Hi all,
On Sat, Feb 22, 2020 at 07:43:18PM +0100, Michael Weiser wrote:
- Eliminate use of rev in the armbe code.
... I've been looking at the revs and they now strike me as taking the
easy way out anyway. They work around the implicit LE order in which
Updated code is now at
https://git.lysator.liu.se/michaelweiser/nettle/-/tree/arm-memxor-generic
and inline below for comments.
It now compiles and runs the testsuite fine on my native armv7veb when
configurd with:
CFLAGS="-march=armv6" LDFLAGS="-march=armv6" \
../configure --disable-documentation \
--host=armv6b-unknown-linux-gnueabihf
[...]
Assembly files: arm/neon arm/v6 arm
and:
CFLAGS="-march=armv5te" LDFLAGS="-march=armv5te -Wl,--be8" \
../configure --disable-documentation \
--host=armv5b-unknown-linux-gnueabihf
[...]
Assembly files: arm
LDFLAGS "-Wl,--be8" is necessary for armv5teb to work on my system
because it is BE8 which the gcc linker driver defaults to when run with
-march=armv6 but not for armv5 which causes the resuling binaries to be
BE32 and segfault or bus error in ld-linux.so.3 on startup. For a
(likely wrong) explanation of BE8 vs. BE32 see
https://lists.lysator.liu.se/pipermail/nettle-bugs/2018/007059.html.

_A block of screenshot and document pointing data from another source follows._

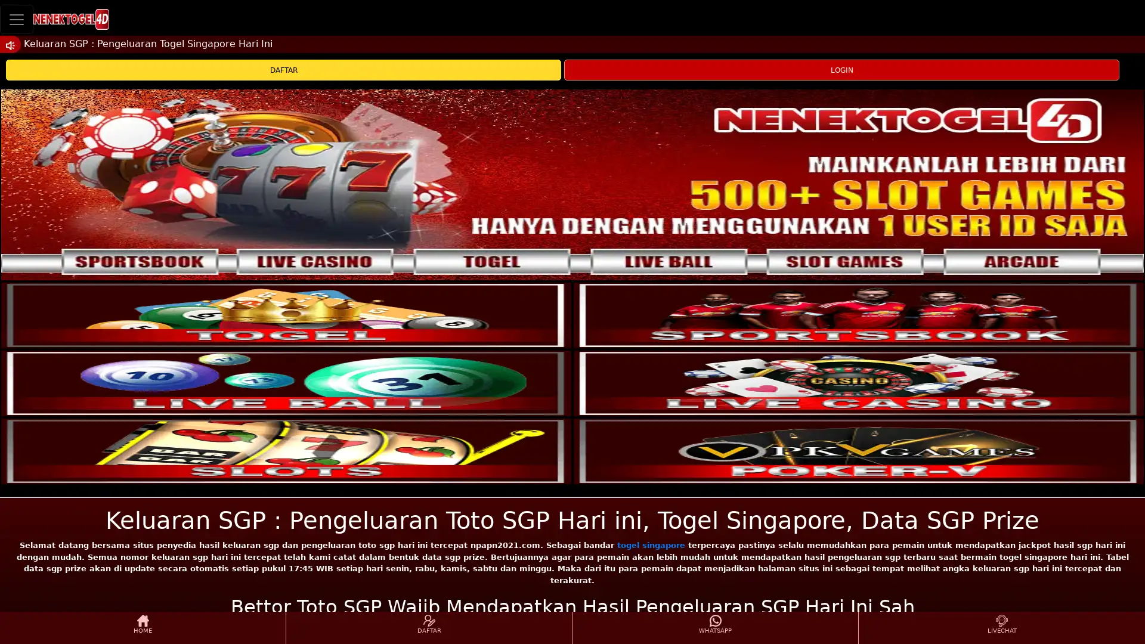 The image size is (1145, 644). Describe the element at coordinates (841, 70) in the screenshot. I see `LOGIN` at that location.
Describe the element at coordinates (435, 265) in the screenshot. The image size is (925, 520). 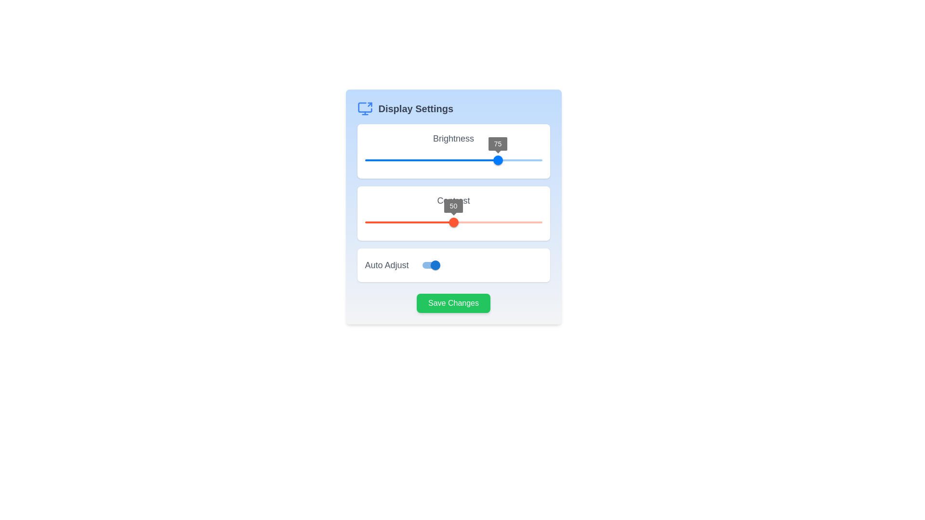
I see `the toggle switch thumb located under the 'Auto Adjust' label in the 'Display Settings' panel` at that location.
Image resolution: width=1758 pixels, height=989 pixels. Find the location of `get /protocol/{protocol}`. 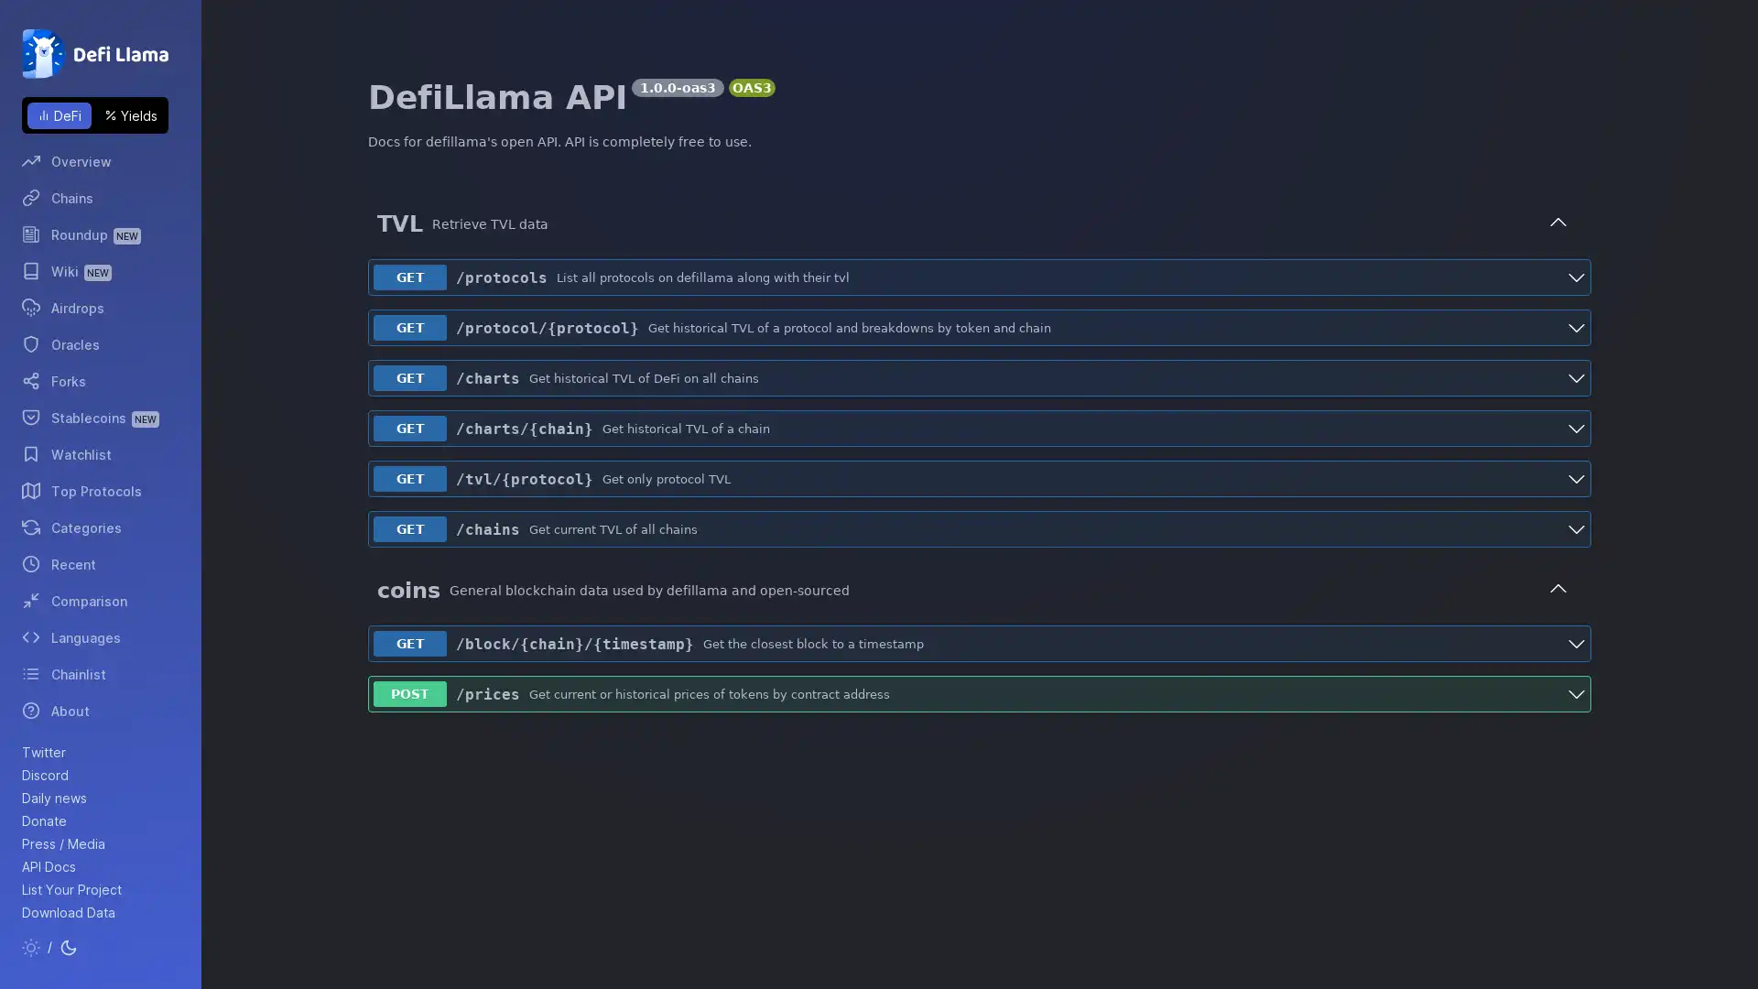

get /protocol/{protocol} is located at coordinates (979, 327).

A quick check can be done with file:
$ echo "int main(void) {}" > t.c
$ gcc -march=armv5te -o t t.c
$ ./t
Segmentation fault
$ file t
t: ELF 32-bit MSB shared object, ARM, EABI5 version 1 (SYSV),
dynamically linked, interpreter /lib/ld-linux-armhf.so.3, for GNU/Linux
3.2.0, not stripped
$ gcc -march=armv5te -Wl,--be8 -o t t.c
$ ./t
$ file t
t: ELF 32-bit MSB shared object, ARM, EABI5 BE8 version 1 (SYSV),
dynamically linked, interpreter /lib/ld-linux-armhf.so.3, for GNU/Linux
3.2.0, not stripped
The qemu environment is churning along in compilation currently.
Previous assembler error for reference:
$ make -j4
[...]
/usr/bin/m4 ../asm.m4 machine.m4 config.m4 memxor.asm >memxor.s
/usr/bin/m4 ../asm.m4 machine.m4 config.m4 memxor3.asm >memxor3.s
gcc -I. -DHAVE_CONFIG_H -march=armv5te -ggdb3 -Wall -W
-Wmissing-prototypes -Wmissing-declarations -Wstrict-prototypes
-Wpointer-arith -Wbad-function-cast -Wnested-externs -fpic -MT memxor.o
-MD -MP -MF memxor.o.d -c memxor.s
gcc -I. -DHAVE_CONFIG_H -march=armv5te -ggdb3 -Wall -W
-Wmissing-prototypes -Wmissing-declarations -Wstrict-prototypes
-Wpointer-arith -Wbad-function-cast -Wnested-externs -fpic -MT memxor3.o
-MD -MP -MF memxor3.o.d -c memxor3.s
memxor.s: memxor3.s: Assembler messages:
memxor3.s:146: Error: selected processor does not support `rev r4,r4' in ARM mode
Assembler messages:
memxor3.s:256: Error: selected processor does not support `rev r4,r4' in ARM mode
memxor.s:126: Error: selected processor does not support `rev r3,r3' in ARM mode
--
Thanks,
Michael
>From 3e2118d41472842c368bb5bb56d71023b861b59d Mon Sep 17 00:00:00 2001
From: Michael Weiser
michael.weiser@gmx.de
Date: Sun, 23 Feb 2020 15:22:51 +0100
Subject: [PATCH] arm: Fix memxor for non-armv6+ big-endian systems
ARM assembly adjustments for big-endian systems contained armv6+-only
instructions (rev) in generic arm memxor code. Replace those with an
actual conversion of the leftover byte store routines for big-endian
systems. This also provides a slight optimisation by removing the
additional instruction as well as increased symmetry between little- and
big-endian implementations.
Signed-off-by: Michael Weiser
michael.weiser@gmx.de
---
arm/memxor.asm | 12 ++++++------
arm/memxor3.asm | 27 ++++++++++++++-------------
2 files changed, 20 insertions(+), 19 deletions(-)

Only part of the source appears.